I just thought about this scene. That its a symbol of narsissistic behavior, that they will feed on your light. Like they are posessed by clinging spirits that feeds on fear.
Gianluca Cabria because I think all of David’s work is his best. And also I view twin peaks S1, S2 ( until ep9) fire walk with me and the return as one art piece. So it’s impossible to choose
Kinda nice to see the coal men being normal human being going ‘ah fuck this makeup sucks’. Faces like that have terrified me my whole life. I can’t watch Lost Highway because the man with the white face creeps me the fuck out.

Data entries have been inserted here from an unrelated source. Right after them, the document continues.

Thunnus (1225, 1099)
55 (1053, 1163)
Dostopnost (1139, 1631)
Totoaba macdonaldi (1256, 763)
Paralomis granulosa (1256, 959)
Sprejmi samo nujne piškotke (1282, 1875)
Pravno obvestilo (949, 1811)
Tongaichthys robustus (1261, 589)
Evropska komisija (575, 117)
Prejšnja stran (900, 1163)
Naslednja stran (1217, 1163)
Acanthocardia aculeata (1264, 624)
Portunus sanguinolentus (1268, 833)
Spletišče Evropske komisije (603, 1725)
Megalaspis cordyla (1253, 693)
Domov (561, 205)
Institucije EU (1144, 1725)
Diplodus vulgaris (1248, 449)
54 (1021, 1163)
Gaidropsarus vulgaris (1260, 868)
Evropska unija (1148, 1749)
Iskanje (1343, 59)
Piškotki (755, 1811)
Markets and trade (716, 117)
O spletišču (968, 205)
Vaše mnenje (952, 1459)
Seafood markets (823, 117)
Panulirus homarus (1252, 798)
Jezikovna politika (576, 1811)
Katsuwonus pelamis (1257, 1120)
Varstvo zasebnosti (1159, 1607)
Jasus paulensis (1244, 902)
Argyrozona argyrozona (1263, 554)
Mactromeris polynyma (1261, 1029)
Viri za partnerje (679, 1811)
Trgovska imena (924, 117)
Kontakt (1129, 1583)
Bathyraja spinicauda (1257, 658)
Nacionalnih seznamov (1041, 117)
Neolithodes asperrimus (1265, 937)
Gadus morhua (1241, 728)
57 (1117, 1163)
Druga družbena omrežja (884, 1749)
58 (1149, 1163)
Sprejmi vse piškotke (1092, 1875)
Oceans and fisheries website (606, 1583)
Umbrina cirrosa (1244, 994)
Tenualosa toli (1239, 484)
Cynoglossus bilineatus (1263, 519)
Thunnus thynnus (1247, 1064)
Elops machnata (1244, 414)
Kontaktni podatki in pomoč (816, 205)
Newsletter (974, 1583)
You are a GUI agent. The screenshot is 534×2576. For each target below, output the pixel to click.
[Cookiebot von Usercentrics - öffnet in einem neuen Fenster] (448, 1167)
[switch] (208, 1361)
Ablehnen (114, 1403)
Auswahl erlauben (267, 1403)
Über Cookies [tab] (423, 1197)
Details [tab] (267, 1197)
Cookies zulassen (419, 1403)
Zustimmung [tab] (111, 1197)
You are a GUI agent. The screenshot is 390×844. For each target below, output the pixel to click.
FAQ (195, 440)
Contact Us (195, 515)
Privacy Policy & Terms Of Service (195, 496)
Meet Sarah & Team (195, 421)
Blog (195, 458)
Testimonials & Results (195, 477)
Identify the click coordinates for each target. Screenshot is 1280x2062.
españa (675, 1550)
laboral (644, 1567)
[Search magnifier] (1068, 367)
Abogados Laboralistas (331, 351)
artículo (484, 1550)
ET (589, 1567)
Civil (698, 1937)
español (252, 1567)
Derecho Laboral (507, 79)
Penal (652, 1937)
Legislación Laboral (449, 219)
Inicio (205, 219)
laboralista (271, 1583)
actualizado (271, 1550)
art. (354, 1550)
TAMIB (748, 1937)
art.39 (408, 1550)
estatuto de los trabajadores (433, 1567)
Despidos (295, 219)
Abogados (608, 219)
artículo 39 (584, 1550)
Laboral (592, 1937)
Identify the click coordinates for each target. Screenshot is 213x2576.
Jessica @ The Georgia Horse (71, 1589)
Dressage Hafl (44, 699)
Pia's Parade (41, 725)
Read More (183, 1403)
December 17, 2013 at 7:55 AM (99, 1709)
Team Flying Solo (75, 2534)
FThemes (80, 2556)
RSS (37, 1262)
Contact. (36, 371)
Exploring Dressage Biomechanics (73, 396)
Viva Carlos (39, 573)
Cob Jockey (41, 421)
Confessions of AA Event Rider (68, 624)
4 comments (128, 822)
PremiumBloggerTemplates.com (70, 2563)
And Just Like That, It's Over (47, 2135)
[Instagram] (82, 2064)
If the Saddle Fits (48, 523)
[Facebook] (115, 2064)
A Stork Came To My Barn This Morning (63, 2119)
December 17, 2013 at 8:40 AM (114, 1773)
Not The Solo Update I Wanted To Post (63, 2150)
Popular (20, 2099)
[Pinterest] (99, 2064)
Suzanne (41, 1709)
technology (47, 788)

"In languages incomprehensible to the Khan, the envoys related information heard in languages incomprehensible to them: from this opaque, dense stridor emerged the revenues received by the imperial treasury, the first and last names of officials dismissed and decapitated, the dimensions of the canals that the narrow rivers fed in times of drought. But when the young Venetian made his report, a different communication was established between him and the emperor. Newly arrived and totally ignorant of the Levantine languages, Marco Polo could express himself only with gestures, leaps, cries of wonder and of horror, animal barkings or hootings, or with objects he took from his knapsacks -- ostrich plumes, pea-shooters, quartzes--which he arranged in front of him like chessmen. Returning from the missions on which Ku-blai sent him, the ingenious foreigner improvised pantomimes that the sovereign had to interpret: one city was depicted by the leap of a fish escaping the cormorant's beak to fall into a net; another city by a naked man running through fire unscorched; a third by a skull, its teeth green with mold, clenching a round, white pearl." Invisible Cities by Italo Calvino, p21-2
Most directors now: "Eeer, yeah whatever, just stand there in front of the green screen and we'll edit the rest in in post. Everyones already fans of this s**t from decades ago so we can just do anything and they'll pay to see it. So, how much are you paying me again? I'm bored."